L'Assemblée nationale a fait un pas décisif avec l'adoption en deuxième lecture de deux propositions de loi importantes concernant les soins palliatifs et la fin de vie. Les députés de l'Indre, François Jolivet et Alix Fruchon, ont exprimé leur soutien et leurs motivations.
Le 25 février 2026, l'Assemblée nationale a adopté, lors de sa deuxième lecture, la proposition de loi relative aux soins palliatifs et d'accompagnement et la proposition de loi sur la fin de vie. La première a reçu un soutien unanime avec 491 votes favorables, tandis que la seconde a été adoptée par 299 députés contre 226 votes contre.
François Jolivet affirme son engagement
Dans un communiqué, le député de la première circonscription (Horizons & Indépendants), François Jolivet, a souligné son engagement envers l'installation rapide d'un centre de soins palliatifs dans l'Indre. Il a déclaré : « L'égalité territoriale en fin de vie n'est pas une option, mais un impératif. » Concernant l'aide à mourir, il a partagé son évolution de position en précisant : « Je suis passé de l'abstention à un vote favorable suite aux nombreuses interactions avec des concitoyens inquiets pour leur santé. » Cette évolution est, selon lui, le reflet des préoccupations de nombreux Français face à la souffrance liée à des maladies incurables.
Les réserves d'Alix Fruchon
Alix Fruchon, députée de la deuxième circonscription (apparentée Droite républicaine), a également commenté son vote sur les réseaux sociaux.
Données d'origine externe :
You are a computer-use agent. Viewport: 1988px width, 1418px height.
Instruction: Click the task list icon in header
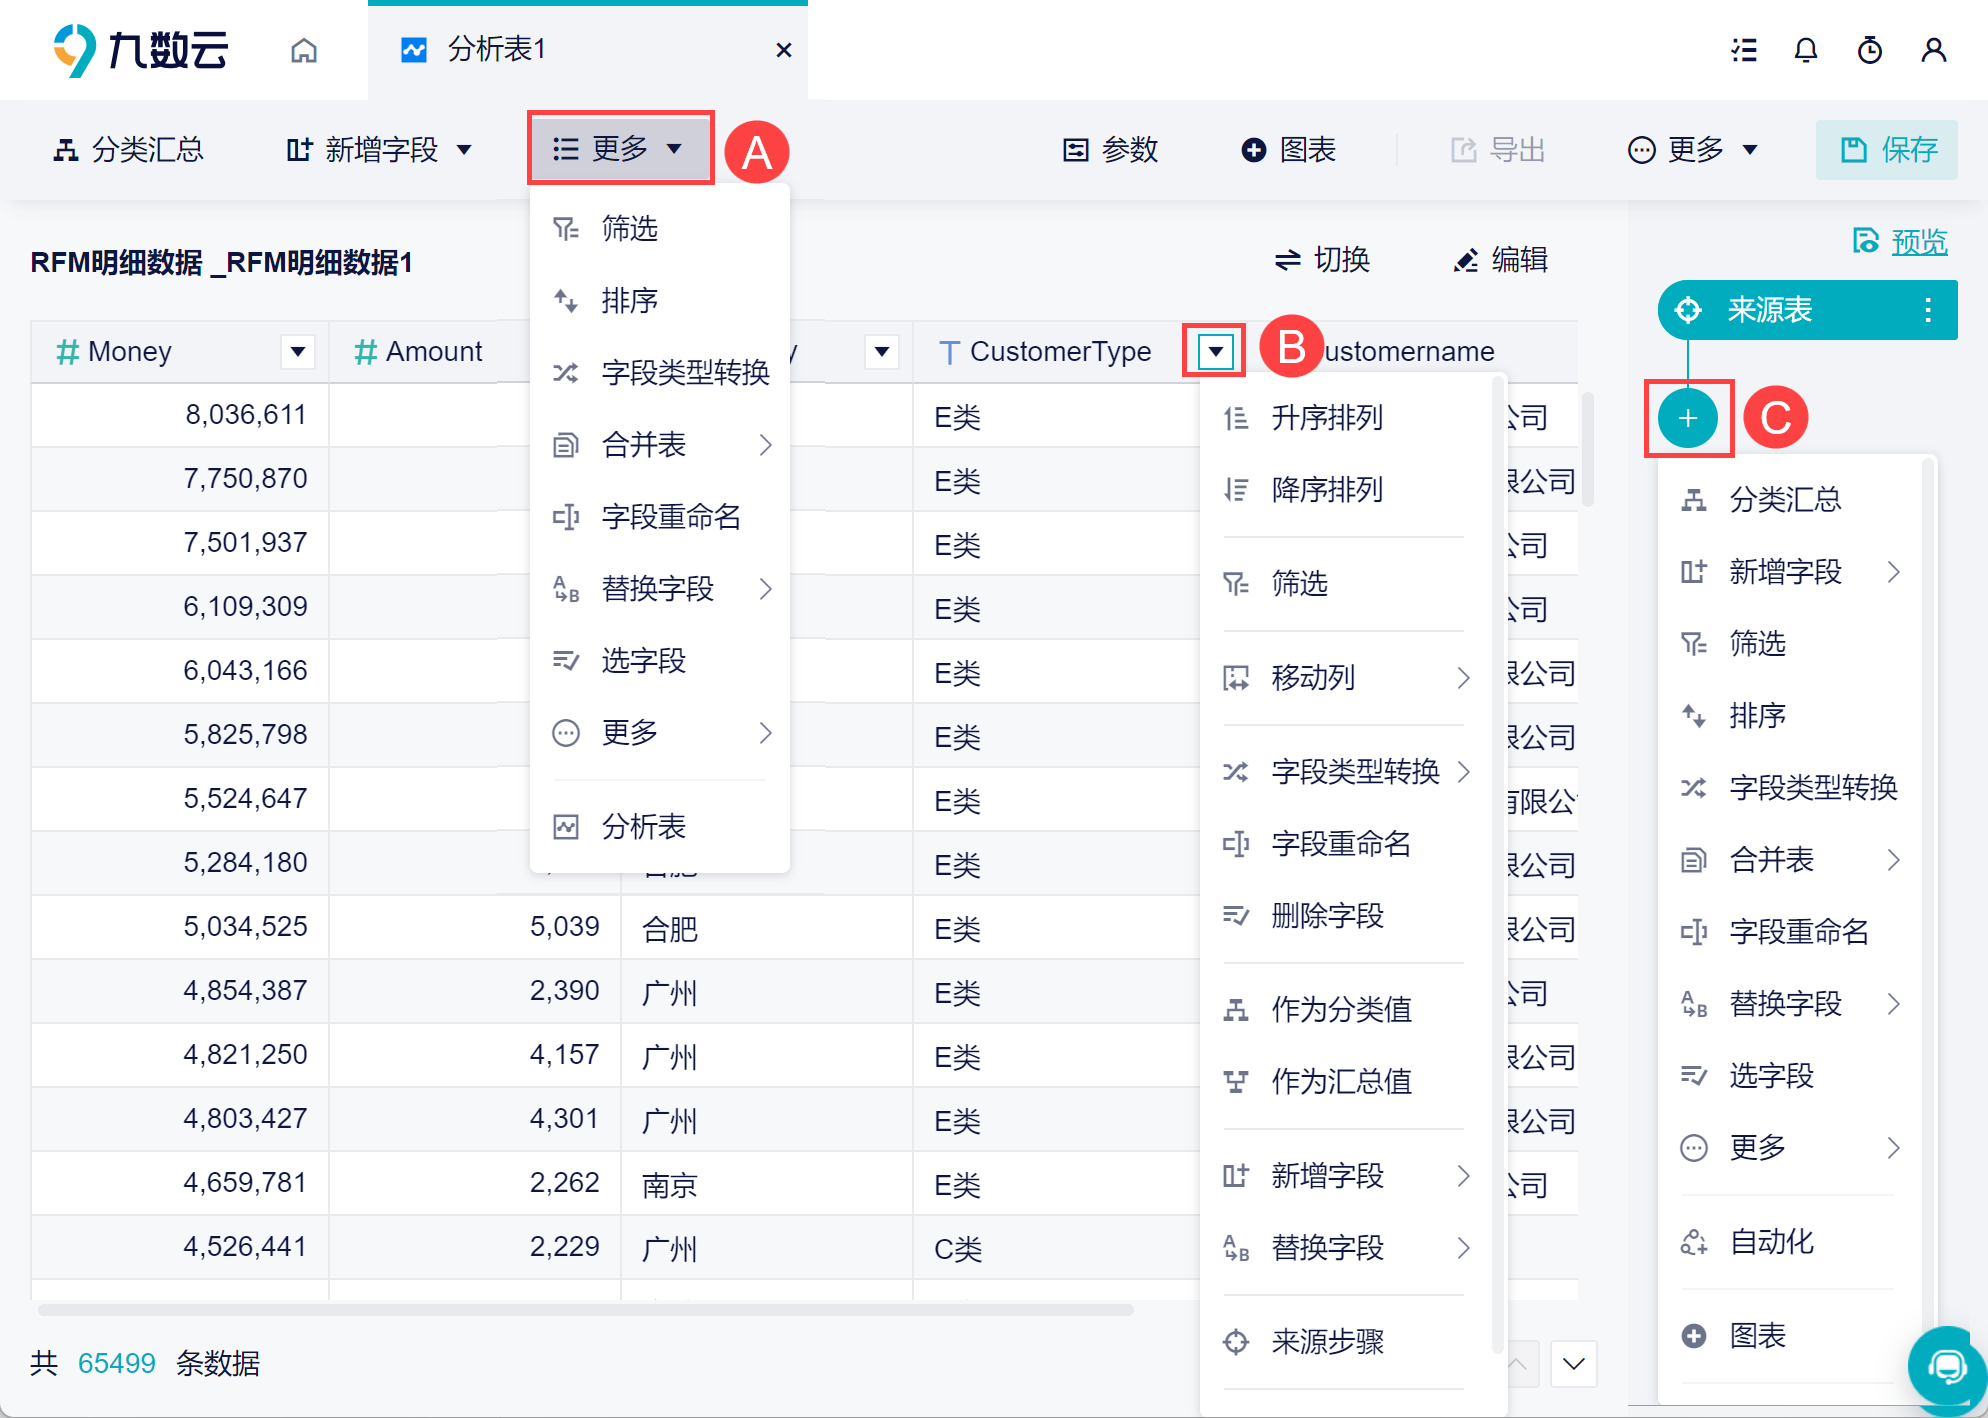pyautogui.click(x=1744, y=50)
Elle a indiqué être « favorable à un renforcement des moyens d'accès aux soins palliatifs, tout en soutenant l'aide à mourir, à condition qu'elle soit strictement encadrée. » Elle a posé deux conditions : « la pleine conscience de la demande et la clause de conscience pour les professionnels de santé. » Son avis est que ce texte donnera à chacun le droit de choisir la dignité dans les derniers moments de leur vie, tout en respectant les valeurs des soignants.
Vers le Sénat et la Commission mixte paritaire
Ces deux propositions de loi poursuivront leur parcours au Sénat à partir de début avril, avant d'être examinées en Commission mixte paritaire. Les députés et sénateurs se réuniront pour affiner ces textes, qui devraient être renvoyés devant l'Assemblée nationale pour un vote définitif prévu fin mai. Cette discussion représente une étape cruciale dans le débat national sur la fin de vie en France.